For instance, the same people who say,
“I’ve worked here for 10 years so they owe me that promotion” rarely say, “but the person who’s worked here for 11 years deserves it more than I do.”
“I was nice and paid for dinner so I deserve a second date” are rarely willing to go out on a second date with someone they didn’t click with just because that person was nice to them.
“I don’t care how busy they are, I shouldn’t have to wait” are rarely willing to drop what they’re doing to keep someone else from having to wait.
How do you know if your entitlement is problematic?
Take a moment and imagine you’re angry because you didn’t get something you wanted. By asking yourself the following five questions, you can help determine if that anger is coming from a healthy place or if it’s coming from a place of problematic entitlement.
Did I expect this because I truly earned it or did I just want it? Wanting something badly can feel like a reason to deserve it, but desire alone isn’t proof you deserved it.
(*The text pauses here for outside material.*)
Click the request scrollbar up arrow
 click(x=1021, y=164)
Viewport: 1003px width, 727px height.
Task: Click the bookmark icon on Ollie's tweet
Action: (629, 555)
Was this ever promised to me or did I assume it should happen? Anger often flares when unspoken expectations aren’t met. Ask yourself if anyone actually committed to this outcome, or if the belief came from your own assumptions.
Would I believe someone else deserved this under the same circumstances? Given what I said earlier about the lack of internal consistency, this is a biggie. Asking yourself this question checks for double standards. If you wouldn’t apply the same logic to a peer, your reaction is probably rooted in entitlement rather than fairness.
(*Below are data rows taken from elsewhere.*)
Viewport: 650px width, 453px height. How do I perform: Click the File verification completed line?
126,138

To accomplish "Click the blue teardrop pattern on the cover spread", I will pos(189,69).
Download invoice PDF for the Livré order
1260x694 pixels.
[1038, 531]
Am I reacting to this as a personal injustice or a normal disappointment? Not getting what you want can hurt, but not all hurt is proof of injustice. If your anger feels disproportionate, it might be because you believe the world owes you something it doesn’t.
Is my anger trying to protect my pride more than anything else? Sometimes, entitlement shows up as a shield for embarrassment, rejection, or insecurity. This question helps you shift from “I deserve this” to “Why does this hurt?”
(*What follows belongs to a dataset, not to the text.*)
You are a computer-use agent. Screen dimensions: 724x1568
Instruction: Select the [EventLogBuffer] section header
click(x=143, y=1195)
How do you help other people identify their entitlement?
OK, but so often the entitlement problem isn’t our own. You’re dealing with someone else’s anger and entitlement. Here are five questions you can ask them to help them recognize their own entitlement.
Can you tell me more about what you were expecting? This question helps someone reflect on whether they were promised something or just assumed it. It gently opens the door to examine expectations versus reality.
If someone else were in your shoes, would you say they automatically deserve it too? This reframes the situation and checks for double standards. It encourages them to think more objectively about fairness rather than from a personal, emotional lens.
Did someone tell you this would happen, or were you hoping it would? This helps clarify the difference between a hope, a plan, or a promise. It can reveal how unspoken assumptions may be driving disappointment or anger.
Is it possible you’re feeling hurt or overlooked—and this is just how that’s showing up?” Entitlement often masks more vulnerable feelings. This question offers a compassionate way to explore whether the frustration is rooted in emotional pain rather than true injustice.
Entitlement isn’t just a mindset. It’s a setup for chronic disappointment and anger. The more we believe unreasonably that the world owes us, the more hostile we become when it doesn’t deliver. If we want to be less angry, we have to start by asking what we truly deserve—and whether we’d give the same to someone else.
Honestly, what human beings are entitled to is a fascinating philosophical and political question- way beyond the scope of this article. There are, of course, some basic human rights that most people agree on (e.g., safety, freedom), but even those are understood differently by different people.